1242 Zambesia

Discovery
- Discovered by: C. Jackson
- Discovery site: Johannesburg Obs.
- Discovery date: 28 April 1932

Designations
- Named after: Zambezi basin (southern Africa)
- Alternative designations: 1932 HL · 1947 TE 1948 AC · 1967 EF A908 BF
- Minor planet category: main-belt · (middle) background

Orbital characteristics
- Epoch 4 September 2017 (JD 2458000.5)
- Uncertainty parameter 0
- Observation arc: 109.42 yr (39,966 days)
- Aphelion: 3.2569 AU
- Perihelion: 2.2201 AU
- Semi-major axis: 2.7385 AU
- Eccentricity: 0.1893
- Orbital period (sidereal): 4.53 yr (1,655 days)
- Mean anomaly: 139.42°
- Mean motion: 0° 13^{m} 3^{s} / day
- Inclination: 10.163°
- Longitude of ascending node: 350.01°
- Argument of perihelion: 52.968°

Physical characteristics
- Dimensions: 42.16±11.24 km 47.54 km (derived) 47.594±0.347 km 47.70±1.6 km 52.668±0.952 km 53.70±3.05 km 62.23±0.79 km 72.818±22.99 km
- Synodic rotation period: 15.72±0.14 h 17.305 h >24 h (poor)
- Geometric albedo: 0.0252±0.0184 0.04±0.01 0.043±0.001 0.045±0.032 0.0541 (derived) 0.058±0.010 0.0581±0.0040 0.0708±0.005
- Spectral type: C (S3OS2)
- Absolute magnitude (H): 10.10 · 10.40 · 10.41 · 10.87

= 1242 Zambesia =

Main-belt asteroid

1242 Zambesia (prov. designation: ) is a dark background asteroid from the central regions of the asteroid belt, approximately 48 km in diameter.
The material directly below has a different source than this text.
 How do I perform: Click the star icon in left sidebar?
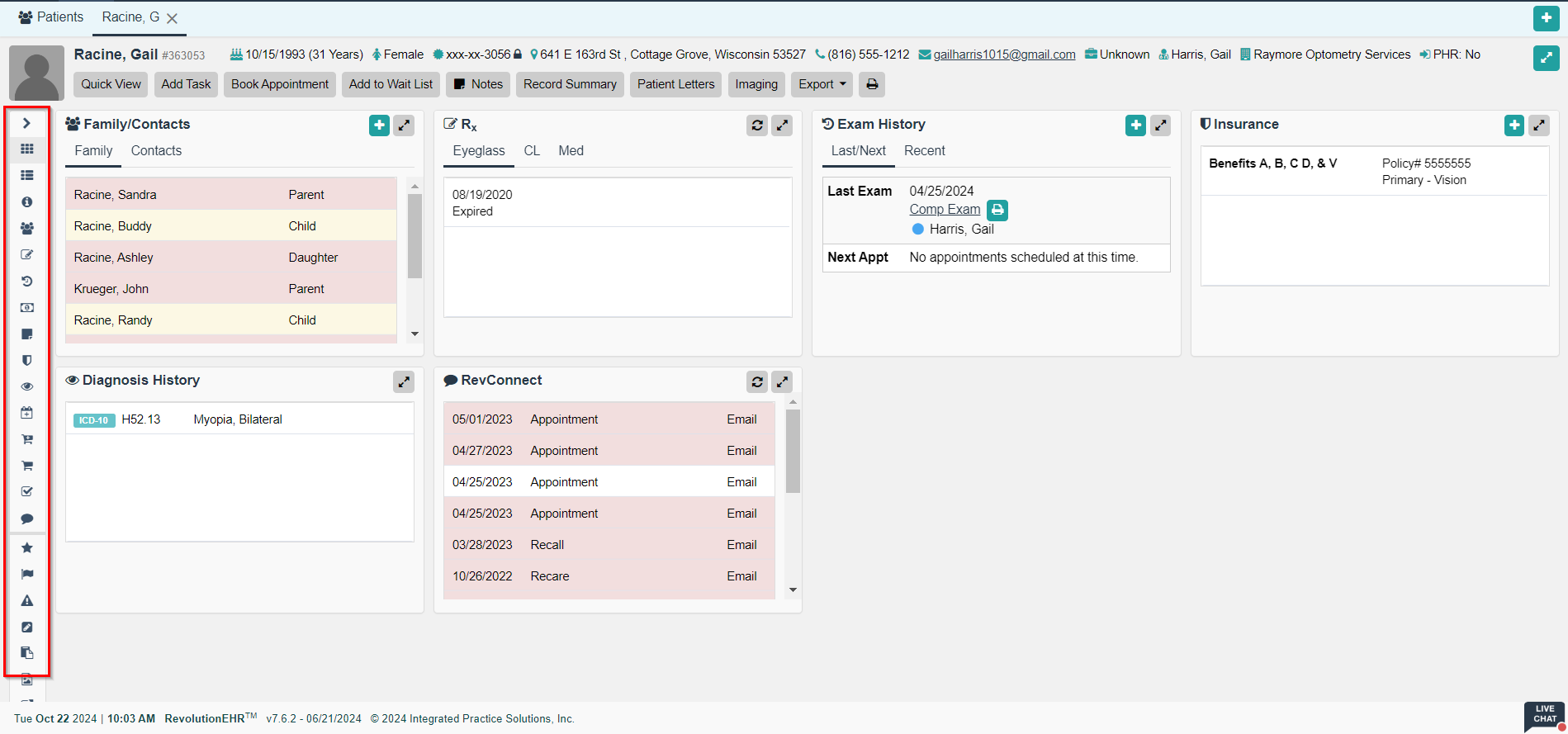click(27, 547)
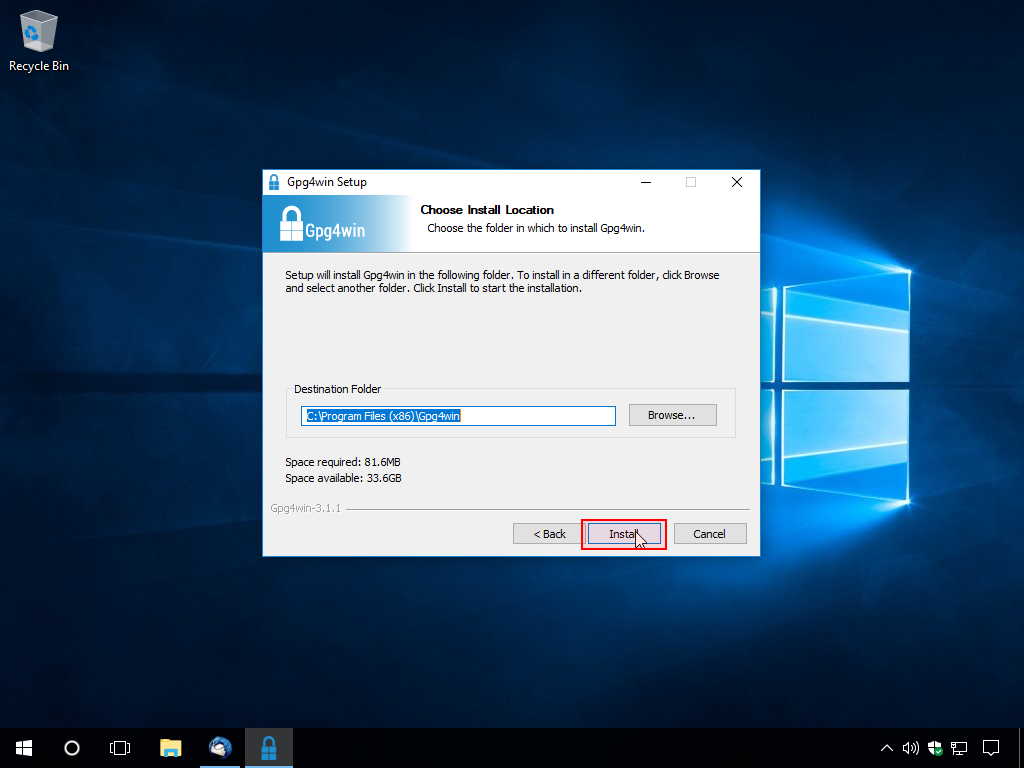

It was discovered on 28 April 1932, by South African astronomer Cyril Jackson at the Union Observatory in Johannesburg. The asteroid was named for the large Zambezi basin in southern Africa.

== Orbit and classification ==

Zambesia is a non-family asteroid from the main belt's background population. It orbits the Sun in the central main-belt at a distance of 2.2–3.3 AU once every 4 years and 6 months (1,655 days; semi-major axis of 2.74 AU). Its orbit has an eccentricity of 0.19 and an inclination of 10° with respect to the ecliptic.
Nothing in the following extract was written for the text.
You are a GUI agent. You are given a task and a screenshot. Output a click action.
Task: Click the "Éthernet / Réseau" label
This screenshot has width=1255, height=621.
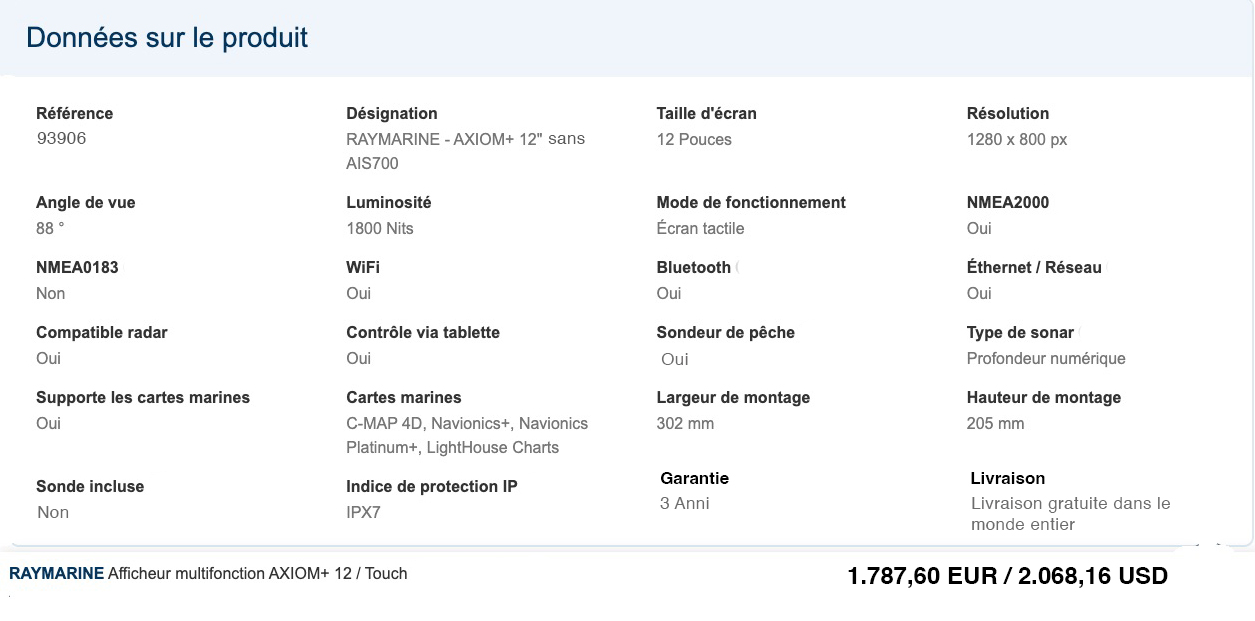(x=1034, y=268)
The asteroid was first observed as at Taunton Observatory (803) in January 1908. The body's observation arc begins at the United States Naval Observatory (786) in February 1908, more than 26 years prior to its official discovery observation at Johannesburg.

== Naming ==

This minor planet was named after the Zambezi river valley, partially part of the former British Central Africa Protectorate. The official naming citation was mentioned in The Names of the Minor Planets by Paul Herget in 1955 (H 114). The large Zambezi basin stretches across modern Angola, Botswana, Mozambique, Namibia, Zambia and Zimbabwe.
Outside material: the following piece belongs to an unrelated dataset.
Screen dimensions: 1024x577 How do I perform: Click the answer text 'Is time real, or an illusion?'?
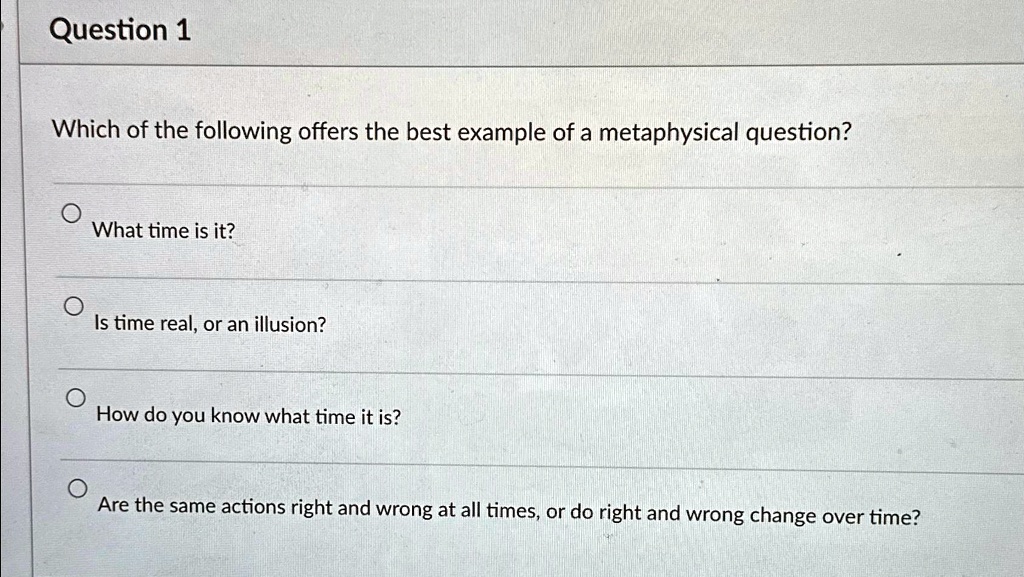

== Physical characteristics ==

In both the Tholen- and SMASS-like taxonomy of the Small Solar System Objects Spectroscopic Survey (S3OS2), Zambesia is a common, carbonaceous C-type asteroid.

=== Rotation period ===

In October 2015, a rotational lightcurve of Zambesia was obtained by a group of Spanish astronomers. Lightcurve analysis gave a rotation period of 15.72 hours with a brightness variation of 0.15 magnitude (U=2). Previous photometric observations gave a divergent period of 17.305 and 24+ hours (U=1/2).

=== Diameter and albedo ===

According to the surveys carried out by the Infrared Astronomical Satellite IRAS, the Japanese Akari satellite and the NEOWISE mission of NASA's Wide-field Infrared Survey Explorer, Zambesia measures between 42.16 and 72.818 kilometers in diameter and its surface has an albedo between 0.0252 and 0.0708.

The Collaborative Asteroid Lightcurve Link derives an albedo of 0.0541 and a diameter of 47.54 kilometers based on an absolute magnitude of 10.4.